◆ Exercise
Swap every "icon" in the records for "button", leaving all other text unchanged. Omit the pictures from your output.

◆ Target pointing data
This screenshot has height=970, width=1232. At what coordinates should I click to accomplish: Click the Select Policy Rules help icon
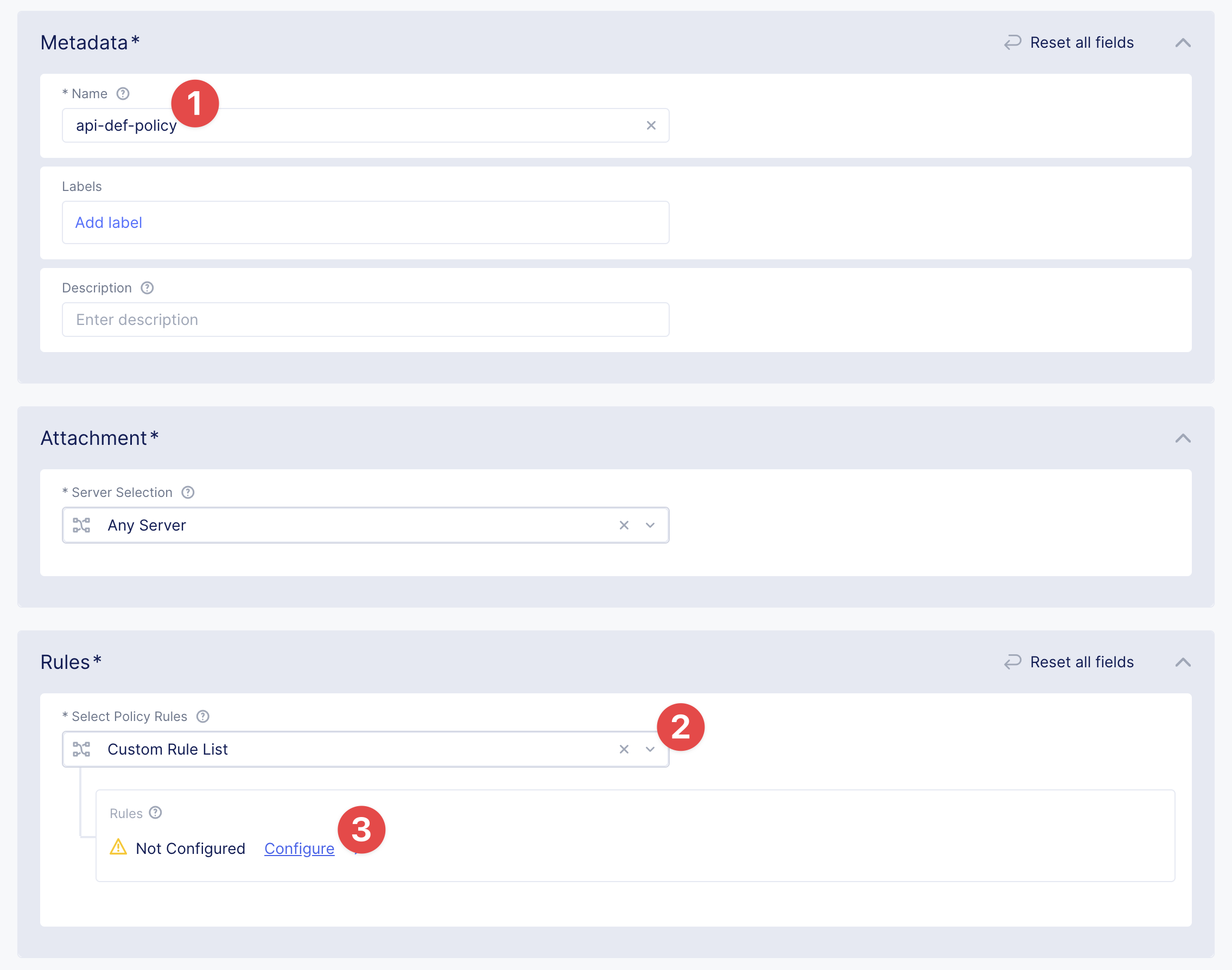[203, 716]
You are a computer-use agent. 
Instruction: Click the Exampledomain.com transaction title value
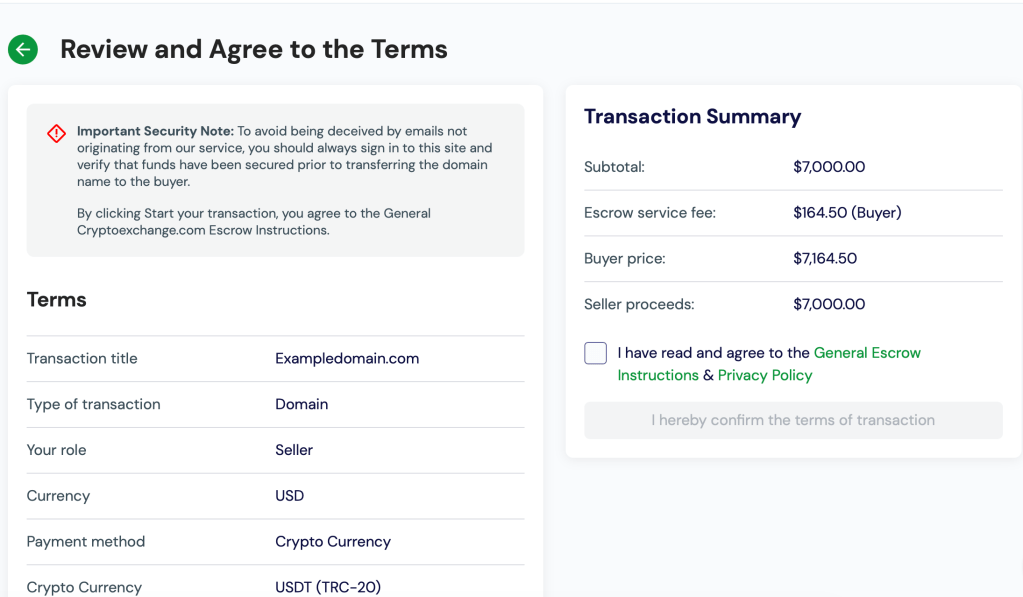pyautogui.click(x=347, y=358)
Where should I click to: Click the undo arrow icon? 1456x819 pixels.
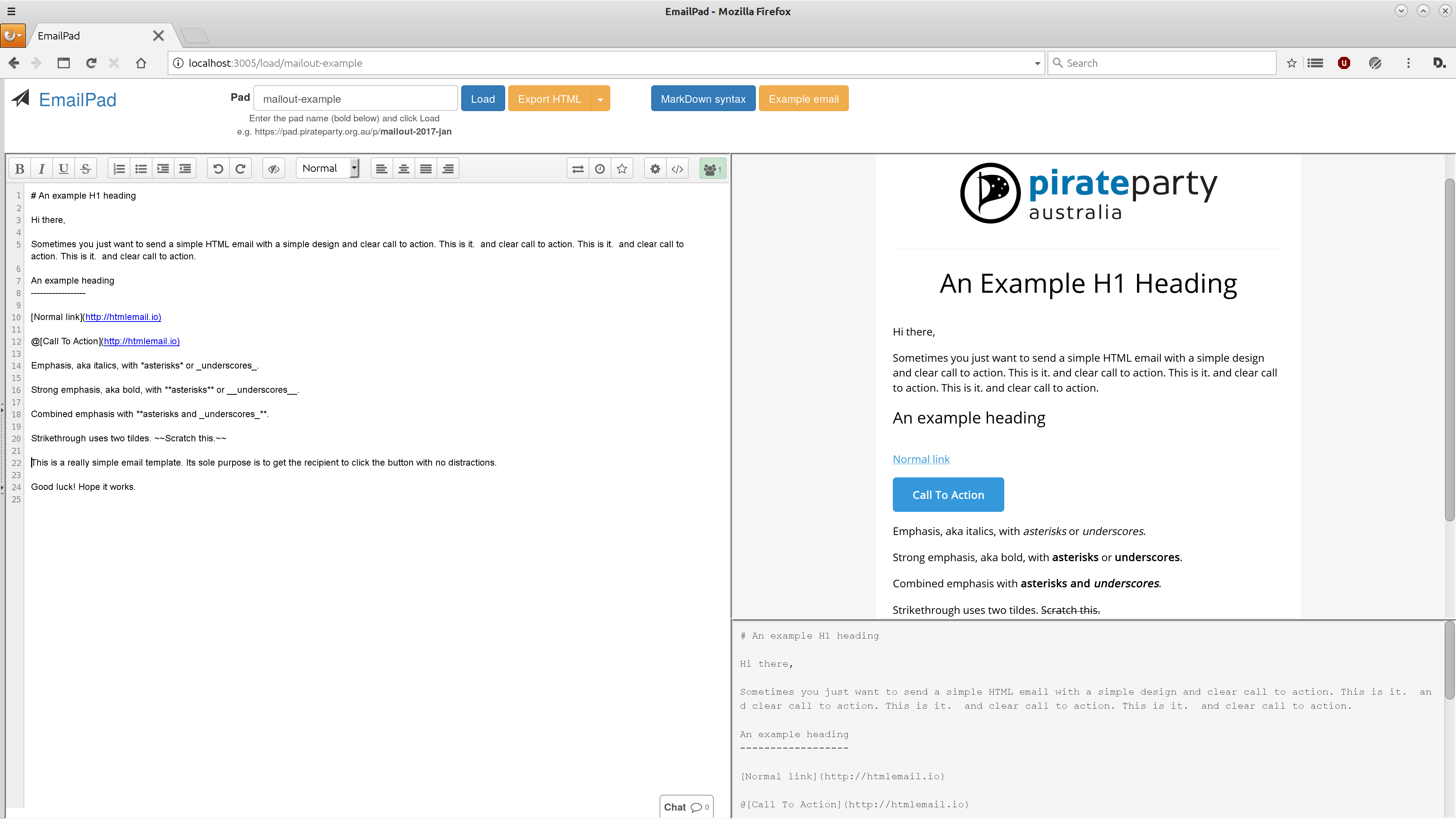(218, 168)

◆ Result for this exercise
This screenshot has height=970, width=1232. At what coordinates should I click to accomplish: Click the Select Policy Rules help button
[203, 716]
You are a computer-use agent. 
Instruction: Click the Exampledomain.com transaction title value
pyautogui.click(x=347, y=358)
Where should I click to: Click the undo arrow button? 1456x819 pixels.
(218, 168)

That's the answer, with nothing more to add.